|Erling Nielsen, "The Norwegian Labour Party" (1930) (Thornews)|
While political science looks at the past a little differently than does the discipline of history, it can pose theories that can be helpful for structuring or motivating historical inquiry.
Environmental Politics recently published an article by Ian Gough, "Welfare states and environmental states: a comparative analysis", that asks about the correlation between the development of the welfare state and "the environmental state". The abstract:
A framework is presented for thinking about state intervention in developed capitalist economies in two domains: social policy and environmental policy (and, within that, climate-change policy).
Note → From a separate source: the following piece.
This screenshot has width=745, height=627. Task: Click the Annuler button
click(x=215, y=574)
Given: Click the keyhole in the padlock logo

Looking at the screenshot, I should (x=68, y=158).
Five drivers of welfare state development are identified, the ‘five Is’ of Industrialisation: Interests, Institutions, Ideas/Ideologies, and International Influences. Research applying this framework to the postwar development of welfare states in the OECD is summarised, distinguishing two periods: up to 1980, and from 1980 to 2008. How far this framework can contribute to understanding the rise and differential patterns of environmental governance and intervention across advanced capitalist states since 1970 is explored, before briefly comparing and contrasting the determinants of welfare states and environmental states, identifying common drivers in both domains and regime-specific drivers in each. The same framework is then applied to developments since 2008 and into the near future, sketching two potential configurations and speculating on the conditions for closer, more integrated ‘eco-welfare states’.The article finds that the two issues actually react differently to the "five Is":
A broad-brush conclusion might be the following. Common drivers of changes in welfare states and environmental states include globalisation and internationalisation, the rising power of capital and business over other classes, and the continuing dominance of neo-liberal ideas. Neo-liberalism is a block to progress in both domains, but the other factors operate in different ways in the two domains. International economic and political linkages favour the environmental state but weaken the welfare state. Business power promotes inequality and weakens welfare and, in many countries, blocks climate-mitigation programmes; but its impact on the environmental state depends on the balance of carboniferous and Green business interests.
On the other hand, institutions and ideas continue to explain cross-national differences in both domains. Deep institutional differences persist across the advanced capitalist countries reflecting welfare regimes and varieties of capitalism. These, interacting with different power and ideational constellations, continue to drive different policy outputs in both spheres of state activity with contrasting social and environmental outcomes. Broadly speaking, these demarcate the Anglosphere from the EU.